Au niveau européen, le champ d’action du Comité européen de Prévention de la torture est plus important car le Comité fonde ses rapports sur les visites périodiques qu’il effectue dans les Etats et sur les visites qui paraissent exigées par les circonstances. Les Etats ayant adopté la Convention européenne pour la prévention de la torture ne peuvent s’opposer aux visites du Comité car elles constituent la base même de son travail. Cependant, la Convention européenne ne contient aucun développement relatif aux obligations des Etats en matière de prévention de la torture. Afin de pallier cette absence de normes, le Comité énonce dans ses rapports annuels généraux toute une série de principes directeurs dénommés « norme » afin de donner aux Etats membres les lignes directrices qu’ils se doivent de respecter. Cependant, ces principes ne sont dotés d´aucune valeur normative et visent plus à indiquer aux Etats la marche à suivre afin de garantir de la meilleure manière qui soit le respect de l’article 3 de la CESDH. Ainsi il est permis de parler d’une certaine complémentarité du système universel et européen dans la mesure où le mode d’action des Comités est sensiblement différent de même que la base normative qui est beaucoup plus développée au niveau universel. Le système européen qui institue des visites des lieux de détention semble garantir aux membres du Comité une meilleure appréciation des conditions de détention que le système universel. Instituer un tel système au niveau universel constituerait certainement un progrès mais il est à craindre que ce système de visite se heurterait à l’opposition des Etats parties ainsi qu’à des difficultés matérielles (pouvoir organiser des visites dans les 176 Etats parties). Ces deux organes semblent donc tout à fait complémentaires dans la mesure où leur mode d’action est différent. Il est cependant regrettable que ces deux organes soient soumis au volontarisme des Etats au moment de suivre les recommandations. Un plus grand pouvoir de coercition serait certainement appréciable afin de garantir un meilleur respect des obligations.…
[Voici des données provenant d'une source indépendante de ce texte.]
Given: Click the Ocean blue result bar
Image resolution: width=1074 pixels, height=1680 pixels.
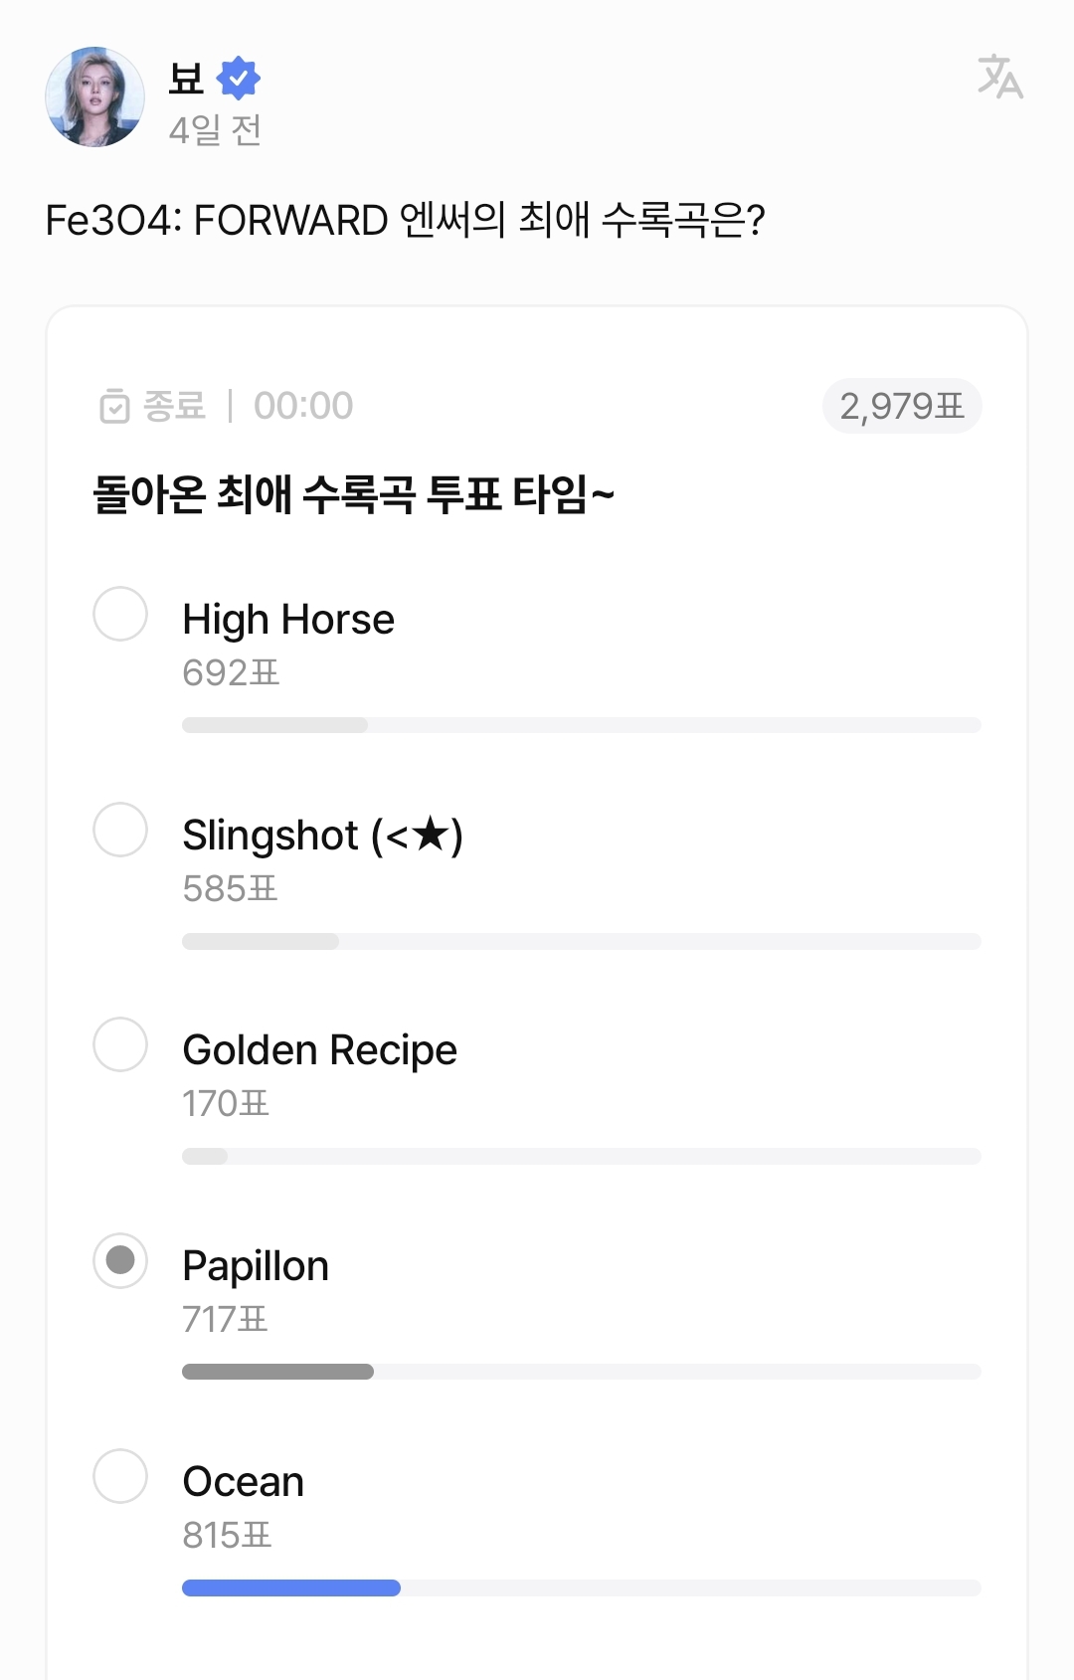Looking at the screenshot, I should (x=291, y=1587).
La complémentarité du CPT avec la Cour Européenne des Droits de l’Homme.

Au niveau européen, le système préventif est complété par l’action de l’organe juridictionnel de la CESDH que constitue la Cour Européenne des Droits de l’Homme (CEDH). Il est intéressant de constater la complémentarité de ces deux organes. Celle-ci permet de combler notamment l’absence de normes européennes destinées à approfondir la portée de l’obligation découlant de l’article 3 de la CESDH. Il est possible de parler d’une certaine complémentarité dans la mesure où le CPT a vu son influence s’accroître dans le processus de décision de la Cour comme le démontre l’évolution de la jurisprudence en la matière. Ainsi en 2001, dans l’affaire Aerts contre Belgique, la Cour a pris en compte l’avis du CPT qui s’inquiétait d’un risque d’aggravation de l’état mental des détenus d’une prison pour débouter le demandeur en considérant que l’existence d’un risque ne suffisait pas à constituer un traitement inhumain et dégradant. Par la suite cette influence n’a cessé d’augmenter. Ainsi dans l’affaire Dougoz contre Grèce (CEDH,6 Mars 2001), la Cour a pris en compte l’existence d’un rapport du Comité sur une prison dont les conditions de détention étaient considérées par le gouvernement comme similaires aux conditions que connaissaient le demandeur dans son centre détention. Elle a également valorisé le fait que le Comité évoquait la nécessité d’effectuer une nouvelle visite afin de veiller à l’amélioration des conditions de détention. Dans cette décision, la Cour ne s’est fondée que sur le rapport du CPT pour établir l’existence de conditions de détention s’apparentant à un traitement inhumain et dégradant. Les rapports du CPT jouent donc un rôle déterminant pour la Cour au moment d’apprécier la preuve de l’existence d’un traitement inhumain ou dégradant. Ce rôle est fondamental en matière de torture dans la mesure où bien souvent, la grande difficulté pour alléguer ce genre de violation réside justement dans l´incapacité des requérants à apporter les preuves suffisantes d’un tel traitement. Dans certains cas, c’est même le rapport du CPT qui est le seul élément de preuve sur lequel va se baser la Cour européenne au moment de s‘intéresser aux conditions de détentions. En outre, la Cour va même plus loin en se basant sur les normes du CPT afin de considérer si des conditions de détention, en l’occurrence la dimension d’une cellule, étaient conformes à un traitement humain et non dégradant (CEDH, Kalachnikov contre Russie, 15 juillet 2002)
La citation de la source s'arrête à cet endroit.